How metrics are wired

Every production series is a package-level promauto-registered variable in pkg/metrics/metrics.go, owned by the subsystem that sets it but defined centrally so the help text stays in one place (pkg/metrics/metrics.go:1). promauto registers on the process-global default registry at package-init time, so importing pkg/metrics is enough to make a series visible. Each binary serves that registry over plain HTTP promhttp.Handler() on a configurable address, "0" to disable:

Binary	Default `/metrics`	Flag
Shard	`:8780`	`--metrics-addr` (`cmd/bigfleet/shard.go:599`, handler `:805`)
Coordinator	`:8790`	`--metrics-addr` (`cmd/bigfleet/coordinator.go:34`, handler `:143`)
Operator	`:8770`	`--metrics-addr` (`cmd/operator/main.go:51`, handler `:110`)
`all-in-one`	`:8780` shard / `:8790` coord	`--shard-metrics-addr` / `--coordinator-metrics-addr` (`cmd/bigfleet/all_in_one.go:42`)
pod-controller	`:8080`	controller-runtime registry (`pkg/controller/cr/controller.go:56`)

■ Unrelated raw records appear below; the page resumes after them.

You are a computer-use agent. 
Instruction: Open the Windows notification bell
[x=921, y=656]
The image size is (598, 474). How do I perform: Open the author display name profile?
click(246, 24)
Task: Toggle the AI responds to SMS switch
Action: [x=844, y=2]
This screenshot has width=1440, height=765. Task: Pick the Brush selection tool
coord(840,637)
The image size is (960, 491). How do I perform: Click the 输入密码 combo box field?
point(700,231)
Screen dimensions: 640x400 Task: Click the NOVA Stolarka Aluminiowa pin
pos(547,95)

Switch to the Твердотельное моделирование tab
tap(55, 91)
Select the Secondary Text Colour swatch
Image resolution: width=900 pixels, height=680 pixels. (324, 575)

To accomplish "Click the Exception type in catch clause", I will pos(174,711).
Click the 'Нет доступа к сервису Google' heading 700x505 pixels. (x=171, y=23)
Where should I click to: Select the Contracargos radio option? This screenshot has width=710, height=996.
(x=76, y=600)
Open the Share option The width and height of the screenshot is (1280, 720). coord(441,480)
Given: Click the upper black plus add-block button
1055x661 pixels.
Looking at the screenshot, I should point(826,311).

The one exception to the central-registry rule is bigfleet_unschedulable_pod_controller_reconciles_total, which lives in the optional CR controller and registers on sigs.k8s.io/controller-runtime’s ctrlmetrics.Registry (pkg/controller/cr/controller.go:49), because that binary is a controller-runtime manager and exposes its registry, not the prometheus default. Endpoints are plaintext HTTP even under mTLS; the deployment keeps them cluster-internal (operator guide, mTLS section).

The harness metrics under test/scaletest/ (scaletest_*, bigfleet_scaletest_*) are a separate surface — they live in the load-driver, pod-shim, and node-creator binaries, never in BigFleet itself. They are cataloged in a dedicated section below because the binding-latency SLO gate reads one of them, not a BigFleet series.

Shard series

The shard is the hot path; it carries the densest instrumentation. All shard series are owned by pkg/shard (and its pkg/decision/occ sub-broker), defined in pkg/metrics/metrics.go:27-374.

Cycle timing

Series	Type	Labels	Meaning · emit site
`bigfleet_shard_cycle_duration_seconds`	histogram	—	Wall-clock of one `runCycle` (decision + execute + reconcile), buckets 1 ms→16 s (`metrics.go:29`). Set once per cycle at `pkg/shard/shard.go:640`. The throughput-envelope metric of ADR-0014 — tracked and alerted, not a release gate.
`bigfleet_shard_cycle_phase_duration_seconds`	histogram	`phase` (see below)	Per-phase decomposition so you can see which phase dominates p99 without a re-run (`metrics.go:89`). Emitted across `pkg/shard/shard.go:655-768` and `:945`.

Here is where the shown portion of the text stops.